Collected data:

--------

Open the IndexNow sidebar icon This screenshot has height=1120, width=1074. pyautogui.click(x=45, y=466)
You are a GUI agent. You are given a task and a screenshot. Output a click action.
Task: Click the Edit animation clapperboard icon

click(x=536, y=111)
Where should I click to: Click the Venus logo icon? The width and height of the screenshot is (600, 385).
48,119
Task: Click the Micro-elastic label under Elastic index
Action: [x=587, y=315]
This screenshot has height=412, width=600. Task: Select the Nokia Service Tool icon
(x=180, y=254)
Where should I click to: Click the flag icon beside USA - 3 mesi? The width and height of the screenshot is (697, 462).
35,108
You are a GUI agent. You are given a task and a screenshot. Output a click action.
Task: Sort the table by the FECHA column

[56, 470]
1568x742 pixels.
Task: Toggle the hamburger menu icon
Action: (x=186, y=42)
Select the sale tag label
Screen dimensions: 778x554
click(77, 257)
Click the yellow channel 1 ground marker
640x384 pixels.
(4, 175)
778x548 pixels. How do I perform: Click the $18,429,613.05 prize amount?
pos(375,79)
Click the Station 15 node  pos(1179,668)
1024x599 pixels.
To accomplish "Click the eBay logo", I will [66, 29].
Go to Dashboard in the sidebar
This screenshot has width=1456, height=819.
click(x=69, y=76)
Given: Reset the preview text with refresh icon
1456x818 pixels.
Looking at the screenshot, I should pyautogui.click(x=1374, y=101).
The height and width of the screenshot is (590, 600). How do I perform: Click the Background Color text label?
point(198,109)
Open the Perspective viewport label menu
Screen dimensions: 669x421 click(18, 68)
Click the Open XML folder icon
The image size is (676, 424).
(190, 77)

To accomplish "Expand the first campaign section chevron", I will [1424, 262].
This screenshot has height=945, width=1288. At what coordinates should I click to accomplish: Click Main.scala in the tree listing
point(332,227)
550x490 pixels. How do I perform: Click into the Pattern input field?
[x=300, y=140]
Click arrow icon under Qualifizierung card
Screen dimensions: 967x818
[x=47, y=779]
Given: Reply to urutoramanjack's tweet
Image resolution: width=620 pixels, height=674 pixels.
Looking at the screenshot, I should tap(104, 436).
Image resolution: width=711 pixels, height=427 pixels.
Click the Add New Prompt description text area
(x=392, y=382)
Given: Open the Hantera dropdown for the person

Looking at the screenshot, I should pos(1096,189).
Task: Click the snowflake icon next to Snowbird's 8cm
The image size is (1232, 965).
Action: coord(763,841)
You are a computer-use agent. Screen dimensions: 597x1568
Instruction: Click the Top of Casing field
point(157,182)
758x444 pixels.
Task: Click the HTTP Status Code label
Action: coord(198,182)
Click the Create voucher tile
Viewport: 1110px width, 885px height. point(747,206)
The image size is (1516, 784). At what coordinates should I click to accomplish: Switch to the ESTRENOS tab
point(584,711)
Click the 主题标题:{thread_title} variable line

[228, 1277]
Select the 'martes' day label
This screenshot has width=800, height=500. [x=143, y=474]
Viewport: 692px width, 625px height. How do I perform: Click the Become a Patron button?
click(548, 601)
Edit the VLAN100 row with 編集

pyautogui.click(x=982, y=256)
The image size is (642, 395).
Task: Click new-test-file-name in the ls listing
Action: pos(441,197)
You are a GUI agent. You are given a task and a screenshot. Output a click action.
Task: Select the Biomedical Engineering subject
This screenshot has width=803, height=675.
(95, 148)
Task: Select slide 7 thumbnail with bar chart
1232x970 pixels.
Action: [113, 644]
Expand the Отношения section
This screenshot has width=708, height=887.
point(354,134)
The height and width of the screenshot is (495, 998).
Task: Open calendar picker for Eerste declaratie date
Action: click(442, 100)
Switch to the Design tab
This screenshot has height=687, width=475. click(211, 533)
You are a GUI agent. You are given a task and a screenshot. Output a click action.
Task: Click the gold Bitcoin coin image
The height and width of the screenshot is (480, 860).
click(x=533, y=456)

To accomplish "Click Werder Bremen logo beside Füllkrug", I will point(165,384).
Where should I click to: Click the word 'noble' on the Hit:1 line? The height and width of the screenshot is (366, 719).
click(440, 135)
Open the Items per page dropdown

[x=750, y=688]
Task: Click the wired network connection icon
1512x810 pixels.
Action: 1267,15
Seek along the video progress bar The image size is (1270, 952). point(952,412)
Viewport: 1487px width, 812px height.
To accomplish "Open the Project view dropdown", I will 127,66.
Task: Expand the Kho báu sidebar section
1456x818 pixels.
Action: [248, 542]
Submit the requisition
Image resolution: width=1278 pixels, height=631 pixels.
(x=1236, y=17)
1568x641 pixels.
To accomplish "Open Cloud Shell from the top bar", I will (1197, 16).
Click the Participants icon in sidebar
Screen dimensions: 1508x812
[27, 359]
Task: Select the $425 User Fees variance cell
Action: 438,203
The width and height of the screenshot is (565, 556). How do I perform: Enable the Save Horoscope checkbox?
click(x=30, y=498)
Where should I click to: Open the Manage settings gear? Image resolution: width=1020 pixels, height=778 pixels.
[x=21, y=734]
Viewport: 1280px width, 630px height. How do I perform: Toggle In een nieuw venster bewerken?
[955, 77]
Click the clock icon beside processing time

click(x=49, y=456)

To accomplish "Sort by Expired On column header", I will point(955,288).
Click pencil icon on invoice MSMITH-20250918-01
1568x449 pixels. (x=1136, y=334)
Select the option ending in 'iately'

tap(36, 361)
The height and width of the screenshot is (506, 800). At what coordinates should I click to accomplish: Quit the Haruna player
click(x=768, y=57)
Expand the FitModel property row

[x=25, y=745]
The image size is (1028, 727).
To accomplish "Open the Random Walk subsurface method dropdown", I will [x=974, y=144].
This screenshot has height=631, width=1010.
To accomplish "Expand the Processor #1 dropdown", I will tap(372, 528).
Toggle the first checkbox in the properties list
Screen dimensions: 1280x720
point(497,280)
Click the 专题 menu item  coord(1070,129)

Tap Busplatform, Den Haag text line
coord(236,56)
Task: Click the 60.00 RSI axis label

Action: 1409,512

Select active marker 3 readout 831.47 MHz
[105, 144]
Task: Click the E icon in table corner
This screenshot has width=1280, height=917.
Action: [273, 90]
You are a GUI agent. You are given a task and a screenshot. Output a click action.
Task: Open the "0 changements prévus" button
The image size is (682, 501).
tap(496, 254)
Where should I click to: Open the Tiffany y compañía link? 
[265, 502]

--------

*Activity*.
Report all lines of the data above that include the string "first".

*Answer space*.
To accomplish "Expand the first campaign section chevron", I will [1424, 262].
Toggle the first checkbox in the properties list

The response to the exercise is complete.